=== Section Start ===
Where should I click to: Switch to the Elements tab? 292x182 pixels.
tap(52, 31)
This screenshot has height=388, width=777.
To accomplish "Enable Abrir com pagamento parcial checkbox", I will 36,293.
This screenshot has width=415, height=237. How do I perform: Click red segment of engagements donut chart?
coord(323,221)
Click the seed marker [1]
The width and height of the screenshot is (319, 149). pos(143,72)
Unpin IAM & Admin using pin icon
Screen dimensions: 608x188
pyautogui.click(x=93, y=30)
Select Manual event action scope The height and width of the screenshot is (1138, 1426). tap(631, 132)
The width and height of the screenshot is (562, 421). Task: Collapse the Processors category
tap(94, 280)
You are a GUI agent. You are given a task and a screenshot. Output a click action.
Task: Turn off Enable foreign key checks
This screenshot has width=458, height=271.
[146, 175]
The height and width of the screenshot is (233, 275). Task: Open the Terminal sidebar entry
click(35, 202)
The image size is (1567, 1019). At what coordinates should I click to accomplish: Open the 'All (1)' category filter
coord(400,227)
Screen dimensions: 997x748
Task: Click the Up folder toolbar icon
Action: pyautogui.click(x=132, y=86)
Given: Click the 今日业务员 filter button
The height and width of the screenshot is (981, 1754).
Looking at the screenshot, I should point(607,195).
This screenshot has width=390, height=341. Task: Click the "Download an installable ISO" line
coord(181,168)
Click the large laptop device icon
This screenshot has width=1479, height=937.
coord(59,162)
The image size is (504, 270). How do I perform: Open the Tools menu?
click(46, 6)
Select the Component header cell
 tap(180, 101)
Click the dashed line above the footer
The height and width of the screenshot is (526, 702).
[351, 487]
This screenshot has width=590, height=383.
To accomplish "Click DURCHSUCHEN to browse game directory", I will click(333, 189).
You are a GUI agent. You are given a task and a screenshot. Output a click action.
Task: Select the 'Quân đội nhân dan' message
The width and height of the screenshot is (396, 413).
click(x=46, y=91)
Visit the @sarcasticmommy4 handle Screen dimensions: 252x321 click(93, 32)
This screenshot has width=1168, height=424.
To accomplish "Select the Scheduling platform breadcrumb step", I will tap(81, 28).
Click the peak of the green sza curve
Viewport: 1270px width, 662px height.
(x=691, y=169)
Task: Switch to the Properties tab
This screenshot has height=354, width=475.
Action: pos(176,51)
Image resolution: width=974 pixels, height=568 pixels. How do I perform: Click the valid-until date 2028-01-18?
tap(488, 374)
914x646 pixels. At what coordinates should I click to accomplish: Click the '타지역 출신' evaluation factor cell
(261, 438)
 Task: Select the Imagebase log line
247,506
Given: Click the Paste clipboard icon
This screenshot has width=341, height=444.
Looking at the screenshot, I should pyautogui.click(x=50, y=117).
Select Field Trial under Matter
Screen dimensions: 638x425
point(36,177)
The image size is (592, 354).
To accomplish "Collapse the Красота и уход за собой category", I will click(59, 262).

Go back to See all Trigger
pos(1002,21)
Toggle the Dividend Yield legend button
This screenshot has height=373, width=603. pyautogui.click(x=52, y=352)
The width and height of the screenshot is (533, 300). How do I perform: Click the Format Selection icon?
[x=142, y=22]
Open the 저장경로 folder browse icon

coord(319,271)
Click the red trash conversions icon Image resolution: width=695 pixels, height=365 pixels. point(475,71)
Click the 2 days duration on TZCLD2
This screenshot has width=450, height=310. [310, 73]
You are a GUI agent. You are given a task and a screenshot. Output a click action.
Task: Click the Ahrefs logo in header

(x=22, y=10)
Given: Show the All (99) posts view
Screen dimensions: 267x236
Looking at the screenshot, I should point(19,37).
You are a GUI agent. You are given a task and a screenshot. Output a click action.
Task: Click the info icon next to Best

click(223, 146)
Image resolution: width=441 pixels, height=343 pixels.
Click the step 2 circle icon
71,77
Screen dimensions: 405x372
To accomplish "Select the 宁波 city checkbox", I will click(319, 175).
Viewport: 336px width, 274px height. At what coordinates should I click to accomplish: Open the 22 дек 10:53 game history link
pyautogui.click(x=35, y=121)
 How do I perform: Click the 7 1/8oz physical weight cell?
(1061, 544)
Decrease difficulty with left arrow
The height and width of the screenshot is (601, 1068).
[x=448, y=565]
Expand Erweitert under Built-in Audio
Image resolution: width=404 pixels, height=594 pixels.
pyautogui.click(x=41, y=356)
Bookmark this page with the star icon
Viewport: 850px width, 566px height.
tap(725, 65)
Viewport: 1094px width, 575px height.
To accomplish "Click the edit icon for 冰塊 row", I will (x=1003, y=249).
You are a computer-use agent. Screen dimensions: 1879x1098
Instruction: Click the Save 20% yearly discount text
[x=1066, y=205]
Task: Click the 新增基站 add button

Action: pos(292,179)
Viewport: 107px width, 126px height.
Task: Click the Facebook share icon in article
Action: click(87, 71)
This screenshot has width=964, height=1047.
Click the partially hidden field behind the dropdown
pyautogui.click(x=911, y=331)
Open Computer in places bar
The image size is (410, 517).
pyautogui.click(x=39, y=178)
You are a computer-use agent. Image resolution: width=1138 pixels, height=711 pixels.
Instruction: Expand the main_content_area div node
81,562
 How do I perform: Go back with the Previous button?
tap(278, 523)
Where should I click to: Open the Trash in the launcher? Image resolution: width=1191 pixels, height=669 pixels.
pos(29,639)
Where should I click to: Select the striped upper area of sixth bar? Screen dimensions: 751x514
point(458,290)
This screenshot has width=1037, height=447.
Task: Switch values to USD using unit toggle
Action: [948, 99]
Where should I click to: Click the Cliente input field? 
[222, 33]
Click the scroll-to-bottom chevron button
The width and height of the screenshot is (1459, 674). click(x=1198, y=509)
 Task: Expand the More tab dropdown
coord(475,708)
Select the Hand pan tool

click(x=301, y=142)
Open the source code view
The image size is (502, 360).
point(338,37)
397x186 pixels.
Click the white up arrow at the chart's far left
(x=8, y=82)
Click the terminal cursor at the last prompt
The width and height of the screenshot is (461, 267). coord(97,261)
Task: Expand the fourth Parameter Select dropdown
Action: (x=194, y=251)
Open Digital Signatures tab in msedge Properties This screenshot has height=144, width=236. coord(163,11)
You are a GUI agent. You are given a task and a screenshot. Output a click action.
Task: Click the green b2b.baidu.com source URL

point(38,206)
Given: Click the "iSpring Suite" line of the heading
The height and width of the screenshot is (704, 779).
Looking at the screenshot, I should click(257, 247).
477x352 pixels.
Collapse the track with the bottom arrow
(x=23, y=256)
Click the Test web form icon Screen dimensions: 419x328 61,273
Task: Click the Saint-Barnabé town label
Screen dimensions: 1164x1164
=== Section End ===
## About this exercise
For each entry above, write out an exact copy.

## Written solution
Where should I click to: Switch to the Elements tab? 292x182 pixels.
tap(52, 31)
This screenshot has height=388, width=777.
To accomplish "Enable Abrir com pagamento parcial checkbox", I will 36,293.
This screenshot has width=415, height=237. How do I perform: Click red segment of engagements donut chart?
coord(323,221)
Click the seed marker [1]
The width and height of the screenshot is (319, 149). pos(143,72)
Unpin IAM & Admin using pin icon
Screen dimensions: 608x188
pyautogui.click(x=93, y=30)
Select Manual event action scope The height and width of the screenshot is (1138, 1426). tap(631, 132)
The width and height of the screenshot is (562, 421). Task: Collapse the Processors category
tap(94, 280)
You are a GUI agent. You are given a task and a screenshot. Output a click action.
Task: Turn off Enable foreign key checks
This screenshot has width=458, height=271.
[146, 175]
The height and width of the screenshot is (233, 275). Task: Open the Terminal sidebar entry
click(35, 202)
The image size is (1567, 1019). At what coordinates should I click to accomplish: Open the 'All (1)' category filter
coord(400,227)
Screen dimensions: 997x748
Task: Click the Up folder toolbar icon
Action: pyautogui.click(x=132, y=86)
Given: Click the 今日业务员 filter button
The height and width of the screenshot is (981, 1754).
Looking at the screenshot, I should point(607,195).
This screenshot has width=390, height=341. Task: Click the "Download an installable ISO" line
coord(181,168)
Click the large laptop device icon
This screenshot has width=1479, height=937.
coord(59,162)
The image size is (504, 270). How do I perform: Open the Tools menu?
click(46, 6)
Select the Component header cell
 tap(180, 101)
Click the dashed line above the footer
The height and width of the screenshot is (526, 702).
[351, 487]
This screenshot has width=590, height=383.
To accomplish "Click DURCHSUCHEN to browse game directory", I will click(333, 189).
You are a GUI agent. You are given a task and a screenshot. Output a click action.
Task: Select the 'Quân đội nhân dan' message
The width and height of the screenshot is (396, 413).
click(x=46, y=91)
Visit the @sarcasticmommy4 handle Screen dimensions: 252x321 click(93, 32)
This screenshot has width=1168, height=424.
To accomplish "Select the Scheduling platform breadcrumb step", I will tap(81, 28).
Click the peak of the green sza curve
Viewport: 1270px width, 662px height.
(x=691, y=169)
Task: Switch to the Properties tab
This screenshot has height=354, width=475.
Action: pos(176,51)
Image resolution: width=974 pixels, height=568 pixels. How do I perform: Click the valid-until date 2028-01-18?
tap(488, 374)
914x646 pixels. At what coordinates should I click to accomplish: Click the '타지역 출신' evaluation factor cell
(261, 438)
 Task: Select the Imagebase log line
247,506
Given: Click the Paste clipboard icon
This screenshot has width=341, height=444.
Looking at the screenshot, I should pyautogui.click(x=50, y=117).
Select Field Trial under Matter
Screen dimensions: 638x425
point(36,177)
The image size is (592, 354).
To accomplish "Collapse the Красота и уход за собой category", I will click(59, 262).

Go back to See all Trigger
pos(1002,21)
Toggle the Dividend Yield legend button
This screenshot has height=373, width=603. pyautogui.click(x=52, y=352)
The width and height of the screenshot is (533, 300). How do I perform: Click the Format Selection icon?
[x=142, y=22]
Open the 저장경로 folder browse icon

coord(319,271)
Click the red trash conversions icon Image resolution: width=695 pixels, height=365 pixels. point(475,71)
Click the 2 days duration on TZCLD2
This screenshot has width=450, height=310. [310, 73]
You are a GUI agent. You are given a task and a screenshot. Output a click action.
Task: Click the Ahrefs logo in header

(x=22, y=10)
Given: Show the All (99) posts view
Screen dimensions: 267x236
Looking at the screenshot, I should point(19,37).
You are a GUI agent. You are given a task and a screenshot. Output a click action.
Task: Click the info icon next to Best

click(223, 146)
Image resolution: width=441 pixels, height=343 pixels.
Click the step 2 circle icon
71,77
Screen dimensions: 405x372
To accomplish "Select the 宁波 city checkbox", I will click(319, 175).
Viewport: 336px width, 274px height. At what coordinates should I click to accomplish: Open the 22 дек 10:53 game history link
pyautogui.click(x=35, y=121)
 How do I perform: Click the 7 1/8oz physical weight cell?
(1061, 544)
Decrease difficulty with left arrow
The height and width of the screenshot is (601, 1068).
[x=448, y=565]
Expand Erweitert under Built-in Audio
Image resolution: width=404 pixels, height=594 pixels.
pyautogui.click(x=41, y=356)
Bookmark this page with the star icon
Viewport: 850px width, 566px height.
tap(725, 65)
Viewport: 1094px width, 575px height.
To accomplish "Click the edit icon for 冰塊 row", I will (x=1003, y=249).
You are a computer-use agent. Screen dimensions: 1879x1098
Instruction: Click the Save 20% yearly discount text
[x=1066, y=205]
Task: Click the 新增基站 add button

Action: pos(292,179)
Viewport: 107px width, 126px height.
Task: Click the Facebook share icon in article
Action: click(87, 71)
This screenshot has width=964, height=1047.
Click the partially hidden field behind the dropdown
pyautogui.click(x=911, y=331)
Open Computer in places bar
The image size is (410, 517).
pyautogui.click(x=39, y=178)
You are a computer-use agent. Image resolution: width=1138 pixels, height=711 pixels.
Instruction: Expand the main_content_area div node
81,562
 How do I perform: Go back with the Previous button?
tap(278, 523)
Where should I click to: Open the Trash in the launcher? Image resolution: width=1191 pixels, height=669 pixels.
pos(29,639)
Where should I click to: Select the striped upper area of sixth bar? Screen dimensions: 751x514
point(458,290)
This screenshot has width=1037, height=447.
Task: Switch values to USD using unit toggle
Action: [948, 99]
Where should I click to: Click the Cliente input field? 
[222, 33]
Click the scroll-to-bottom chevron button
The width and height of the screenshot is (1459, 674). click(x=1198, y=509)
 Task: Expand the More tab dropdown
coord(475,708)
Select the Hand pan tool

click(x=301, y=142)
Open the source code view
The image size is (502, 360).
point(338,37)
397x186 pixels.
Click the white up arrow at the chart's far left
(x=8, y=82)
Click the terminal cursor at the last prompt
The width and height of the screenshot is (461, 267). coord(97,261)
Task: Expand the fourth Parameter Select dropdown
Action: (x=194, y=251)
Open Digital Signatures tab in msedge Properties This screenshot has height=144, width=236. coord(163,11)
You are a GUI agent. You are given a task and a screenshot. Output a click action.
Task: Click the green b2b.baidu.com source URL

point(38,206)
Given: Click the "iSpring Suite" line of the heading
The height and width of the screenshot is (704, 779).
Looking at the screenshot, I should click(257, 247).
477x352 pixels.
Collapse the track with the bottom arrow
(x=23, y=256)
Click the Test web form icon Screen dimensions: 419x328 61,273
Task: Click the Saint-Barnabé town label
Screen dimensions: 1164x1164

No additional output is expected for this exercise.